- _Problem requirements_: Pick out each line of the material that contains the string "search", treating uppercase and lowercase as different.

- _Given records_:
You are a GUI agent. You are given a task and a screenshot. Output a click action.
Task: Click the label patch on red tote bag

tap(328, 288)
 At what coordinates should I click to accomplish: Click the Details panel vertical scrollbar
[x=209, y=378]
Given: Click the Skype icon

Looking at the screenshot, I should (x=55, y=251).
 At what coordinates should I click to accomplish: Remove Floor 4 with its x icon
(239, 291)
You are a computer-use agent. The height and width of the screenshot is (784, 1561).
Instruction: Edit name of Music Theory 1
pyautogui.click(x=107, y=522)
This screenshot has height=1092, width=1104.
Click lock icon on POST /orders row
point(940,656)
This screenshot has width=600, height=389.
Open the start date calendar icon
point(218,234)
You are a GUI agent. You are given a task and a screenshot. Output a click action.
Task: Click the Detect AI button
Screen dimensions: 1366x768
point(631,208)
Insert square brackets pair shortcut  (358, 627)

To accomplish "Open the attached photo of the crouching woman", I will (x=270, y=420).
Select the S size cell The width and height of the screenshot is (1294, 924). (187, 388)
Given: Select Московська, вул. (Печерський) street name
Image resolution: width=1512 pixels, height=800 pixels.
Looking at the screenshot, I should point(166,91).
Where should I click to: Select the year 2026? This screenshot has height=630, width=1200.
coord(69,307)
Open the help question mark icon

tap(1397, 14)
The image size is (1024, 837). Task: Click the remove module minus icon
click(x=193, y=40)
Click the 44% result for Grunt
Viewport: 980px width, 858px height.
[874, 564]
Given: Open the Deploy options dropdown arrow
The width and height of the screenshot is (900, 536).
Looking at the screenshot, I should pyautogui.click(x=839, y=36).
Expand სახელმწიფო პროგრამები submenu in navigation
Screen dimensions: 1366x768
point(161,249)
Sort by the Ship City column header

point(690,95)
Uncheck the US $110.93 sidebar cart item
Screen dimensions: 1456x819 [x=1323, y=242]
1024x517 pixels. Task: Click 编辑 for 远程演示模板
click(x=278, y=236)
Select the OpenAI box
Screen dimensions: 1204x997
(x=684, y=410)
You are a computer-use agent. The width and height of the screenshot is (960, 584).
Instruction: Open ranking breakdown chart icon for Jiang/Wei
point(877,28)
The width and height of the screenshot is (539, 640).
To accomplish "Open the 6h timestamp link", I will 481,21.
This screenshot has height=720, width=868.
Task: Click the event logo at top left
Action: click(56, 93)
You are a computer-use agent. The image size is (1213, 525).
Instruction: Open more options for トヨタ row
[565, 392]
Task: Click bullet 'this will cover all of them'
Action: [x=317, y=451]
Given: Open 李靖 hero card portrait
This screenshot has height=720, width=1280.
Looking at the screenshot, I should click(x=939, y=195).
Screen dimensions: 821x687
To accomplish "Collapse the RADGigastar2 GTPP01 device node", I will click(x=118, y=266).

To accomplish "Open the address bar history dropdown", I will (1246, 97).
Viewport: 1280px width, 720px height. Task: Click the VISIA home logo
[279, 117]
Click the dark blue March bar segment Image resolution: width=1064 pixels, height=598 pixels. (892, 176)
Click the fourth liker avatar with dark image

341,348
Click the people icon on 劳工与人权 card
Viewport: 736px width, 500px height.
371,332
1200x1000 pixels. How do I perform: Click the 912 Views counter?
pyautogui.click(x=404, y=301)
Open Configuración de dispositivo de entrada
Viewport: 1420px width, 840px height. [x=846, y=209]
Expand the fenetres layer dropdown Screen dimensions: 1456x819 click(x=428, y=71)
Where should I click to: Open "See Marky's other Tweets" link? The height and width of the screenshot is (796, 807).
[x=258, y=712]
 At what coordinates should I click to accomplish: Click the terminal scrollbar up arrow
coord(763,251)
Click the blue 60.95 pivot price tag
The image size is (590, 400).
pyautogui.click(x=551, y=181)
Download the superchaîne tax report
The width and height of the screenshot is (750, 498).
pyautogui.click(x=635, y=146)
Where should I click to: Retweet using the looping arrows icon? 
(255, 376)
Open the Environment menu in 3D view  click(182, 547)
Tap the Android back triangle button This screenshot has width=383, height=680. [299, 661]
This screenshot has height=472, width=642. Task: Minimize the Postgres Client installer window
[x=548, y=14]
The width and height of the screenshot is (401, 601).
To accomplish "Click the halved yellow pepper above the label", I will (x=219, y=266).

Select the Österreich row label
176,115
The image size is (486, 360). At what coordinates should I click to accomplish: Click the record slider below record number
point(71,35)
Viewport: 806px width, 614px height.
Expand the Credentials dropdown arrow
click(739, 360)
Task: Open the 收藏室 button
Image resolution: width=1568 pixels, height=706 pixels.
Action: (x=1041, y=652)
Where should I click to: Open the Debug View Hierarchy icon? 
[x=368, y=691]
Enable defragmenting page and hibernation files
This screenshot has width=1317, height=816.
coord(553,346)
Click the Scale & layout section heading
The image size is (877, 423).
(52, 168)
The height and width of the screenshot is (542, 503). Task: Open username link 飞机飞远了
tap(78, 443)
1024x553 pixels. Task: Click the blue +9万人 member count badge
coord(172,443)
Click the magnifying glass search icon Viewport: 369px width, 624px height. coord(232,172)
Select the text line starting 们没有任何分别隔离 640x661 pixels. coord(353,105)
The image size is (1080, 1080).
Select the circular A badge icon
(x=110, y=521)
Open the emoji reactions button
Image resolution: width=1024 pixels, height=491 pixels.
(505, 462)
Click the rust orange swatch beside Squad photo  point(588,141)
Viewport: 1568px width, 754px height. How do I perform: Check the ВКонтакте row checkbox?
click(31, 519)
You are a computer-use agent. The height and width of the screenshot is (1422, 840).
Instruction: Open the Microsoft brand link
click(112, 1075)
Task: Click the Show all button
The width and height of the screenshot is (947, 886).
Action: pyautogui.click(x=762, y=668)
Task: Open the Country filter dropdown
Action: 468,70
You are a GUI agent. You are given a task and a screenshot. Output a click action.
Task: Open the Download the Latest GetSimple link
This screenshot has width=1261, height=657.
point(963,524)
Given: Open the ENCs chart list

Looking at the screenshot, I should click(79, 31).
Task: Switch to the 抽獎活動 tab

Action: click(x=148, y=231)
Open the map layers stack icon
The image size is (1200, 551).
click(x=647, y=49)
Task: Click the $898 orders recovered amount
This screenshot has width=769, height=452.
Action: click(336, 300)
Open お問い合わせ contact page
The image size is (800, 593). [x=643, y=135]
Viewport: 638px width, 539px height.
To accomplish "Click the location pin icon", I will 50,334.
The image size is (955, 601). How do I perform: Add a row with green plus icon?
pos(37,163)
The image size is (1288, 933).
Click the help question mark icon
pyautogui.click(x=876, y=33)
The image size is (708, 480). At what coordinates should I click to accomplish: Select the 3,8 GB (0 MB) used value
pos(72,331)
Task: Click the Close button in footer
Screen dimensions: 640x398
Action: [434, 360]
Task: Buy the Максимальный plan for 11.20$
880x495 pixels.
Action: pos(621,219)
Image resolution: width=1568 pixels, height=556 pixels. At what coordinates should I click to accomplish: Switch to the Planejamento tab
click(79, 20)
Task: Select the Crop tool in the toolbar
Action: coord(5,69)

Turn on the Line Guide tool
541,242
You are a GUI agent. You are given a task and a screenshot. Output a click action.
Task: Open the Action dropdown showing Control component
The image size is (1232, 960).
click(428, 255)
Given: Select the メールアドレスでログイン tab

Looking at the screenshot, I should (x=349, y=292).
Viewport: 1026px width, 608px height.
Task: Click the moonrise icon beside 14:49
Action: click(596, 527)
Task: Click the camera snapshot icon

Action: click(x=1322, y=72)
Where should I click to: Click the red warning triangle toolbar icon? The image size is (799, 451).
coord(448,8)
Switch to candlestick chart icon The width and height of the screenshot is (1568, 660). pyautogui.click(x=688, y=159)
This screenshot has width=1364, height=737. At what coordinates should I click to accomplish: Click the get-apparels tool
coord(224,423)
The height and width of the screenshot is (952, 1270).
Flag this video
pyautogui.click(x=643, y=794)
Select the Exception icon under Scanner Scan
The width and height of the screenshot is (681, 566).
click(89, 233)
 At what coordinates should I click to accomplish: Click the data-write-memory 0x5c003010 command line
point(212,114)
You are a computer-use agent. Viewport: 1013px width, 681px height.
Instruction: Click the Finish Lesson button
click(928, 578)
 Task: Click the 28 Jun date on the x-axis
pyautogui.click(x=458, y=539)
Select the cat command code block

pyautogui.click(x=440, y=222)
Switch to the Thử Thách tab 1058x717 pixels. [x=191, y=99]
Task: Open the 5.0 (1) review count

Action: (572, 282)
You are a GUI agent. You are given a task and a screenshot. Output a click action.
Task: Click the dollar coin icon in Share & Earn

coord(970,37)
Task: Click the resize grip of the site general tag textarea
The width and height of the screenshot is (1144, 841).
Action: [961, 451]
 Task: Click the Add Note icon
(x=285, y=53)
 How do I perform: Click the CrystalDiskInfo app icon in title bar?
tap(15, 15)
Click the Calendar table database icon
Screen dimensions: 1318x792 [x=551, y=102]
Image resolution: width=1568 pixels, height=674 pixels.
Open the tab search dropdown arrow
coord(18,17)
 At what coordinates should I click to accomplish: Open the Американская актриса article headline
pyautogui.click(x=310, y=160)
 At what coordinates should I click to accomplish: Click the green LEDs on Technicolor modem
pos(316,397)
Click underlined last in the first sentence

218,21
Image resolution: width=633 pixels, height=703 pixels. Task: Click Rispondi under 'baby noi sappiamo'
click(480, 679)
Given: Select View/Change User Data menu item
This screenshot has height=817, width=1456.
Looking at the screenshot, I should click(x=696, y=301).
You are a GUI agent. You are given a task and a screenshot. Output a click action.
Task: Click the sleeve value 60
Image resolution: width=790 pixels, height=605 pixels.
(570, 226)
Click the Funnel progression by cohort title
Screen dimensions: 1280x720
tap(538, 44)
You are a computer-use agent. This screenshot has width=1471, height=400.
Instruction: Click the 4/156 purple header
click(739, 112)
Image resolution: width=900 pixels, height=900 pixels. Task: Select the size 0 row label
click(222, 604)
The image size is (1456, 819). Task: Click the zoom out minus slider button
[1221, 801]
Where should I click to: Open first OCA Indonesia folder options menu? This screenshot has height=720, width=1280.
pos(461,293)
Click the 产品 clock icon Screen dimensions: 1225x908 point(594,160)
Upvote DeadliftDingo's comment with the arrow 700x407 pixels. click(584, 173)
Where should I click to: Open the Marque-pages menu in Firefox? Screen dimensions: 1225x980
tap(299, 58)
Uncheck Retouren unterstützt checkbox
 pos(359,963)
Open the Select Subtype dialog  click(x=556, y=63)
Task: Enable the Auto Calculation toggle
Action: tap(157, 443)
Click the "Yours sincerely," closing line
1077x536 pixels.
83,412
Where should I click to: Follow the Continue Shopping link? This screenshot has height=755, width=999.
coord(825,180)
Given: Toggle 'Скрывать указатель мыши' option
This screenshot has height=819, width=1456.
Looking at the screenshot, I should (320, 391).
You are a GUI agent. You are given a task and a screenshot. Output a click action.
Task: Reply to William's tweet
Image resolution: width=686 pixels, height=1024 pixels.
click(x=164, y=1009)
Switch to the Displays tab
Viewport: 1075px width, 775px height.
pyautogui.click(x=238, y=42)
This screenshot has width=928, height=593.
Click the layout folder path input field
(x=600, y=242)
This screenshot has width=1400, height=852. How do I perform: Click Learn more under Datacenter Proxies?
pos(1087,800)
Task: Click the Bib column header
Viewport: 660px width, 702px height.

- _Answer to this task_:
Click the magnifying glass search icon Viewport: 369px width, 624px height. coord(232,172)
Open the tab search dropdown arrow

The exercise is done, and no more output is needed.